More than just home loans
From Business Insider 2 January 2018
A Sydney-led national house price slowdown appears to be under way in Australia.
Prices in Australia’s largest and most expensive housing market fell 0.9% in December, leaving the decline over the past three months at 2.1%.
From the recent cyclical peak struck in August, prices in Sydney have now fallen by 2.2%, driven lower by weakness in houses rather than units.
As a result of the recent declines, annual price growth has now slowed to 3.1%, well below the 17.1% pace seen just seven months ago.
And, as seen in the chart below from AMP Capital, there’s now a very real possibility that annual price growth in Sydney may turn negative in the months ahead.
Source: AMP Capital
“Weak auction clearance rates point to more price falls ahead as the impact of APRA’s tightening in lending standards, deflated expectations for price gains and rising supply continue to impact,” says Shane Oliver, head of investment strategy and chief economist at AMP Capital.

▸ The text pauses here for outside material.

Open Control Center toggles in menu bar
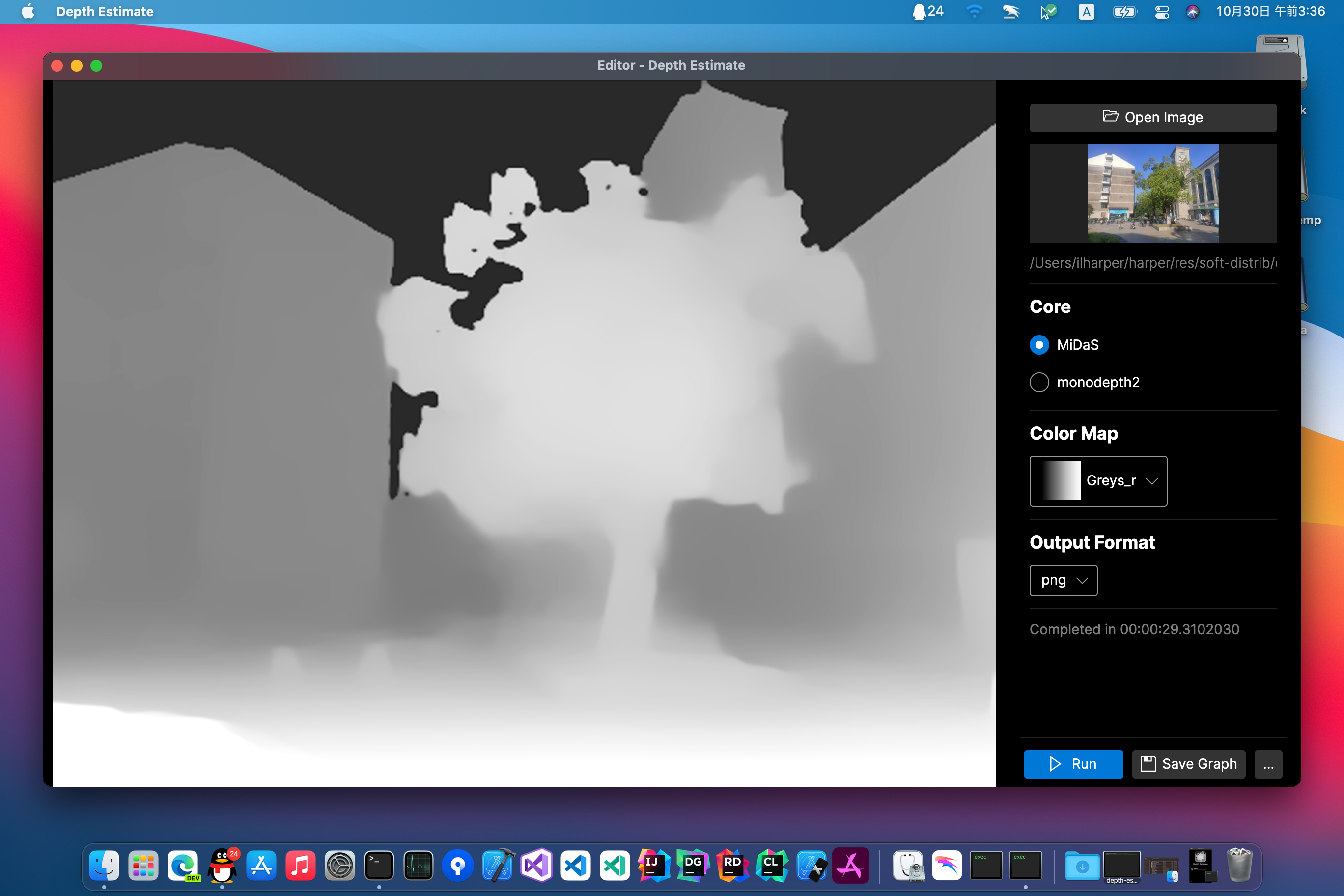 1162,11
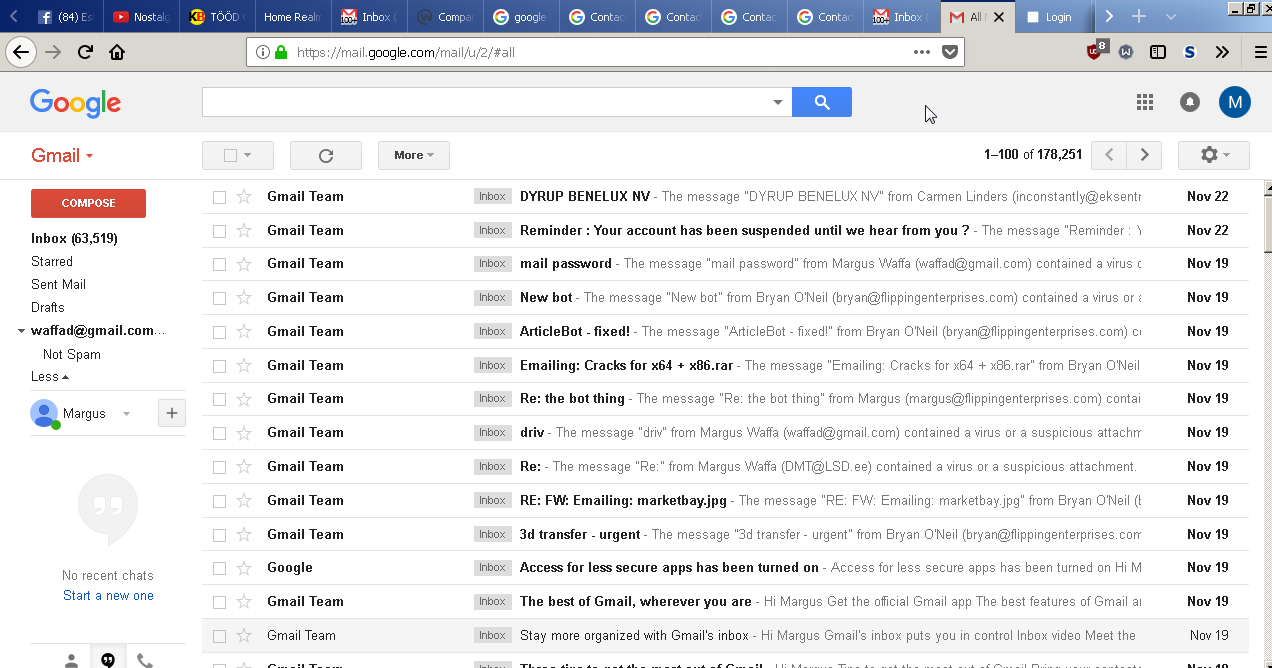
Task: Open Google notifications bell
Action: coord(1190,102)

And with prices in Melbourne also starting to fall, coinciding with declining auction clearance rates like those seen in Sydney, Oliver says the weakness in December will likely extend in the year ahead.
“The Melbourne property market appears to be following Sydney down although stronger population growth is providing some support,” he says. “Prices in Sydney and Melbourne are expected to fall by around 5% or so this year.”
While that would be in stark contrast to the performance seen in recent years, Oliver says low interest rates and support for first home buyers will provide “some support and should help ensure only moderate price falls”.
“A property crash is unlikely in the absence of much higher interest rates or unemployment — both of which are unlikely,” he says. Outside of Australia’s largest cities, Oliver says that prices in Perth and Darwin are likely close to bottoming while those in Hobart are “likely to remain strong”.
For Brisbane, Adelaide and Canberra, Oliver is forecasting moderate price gains this year.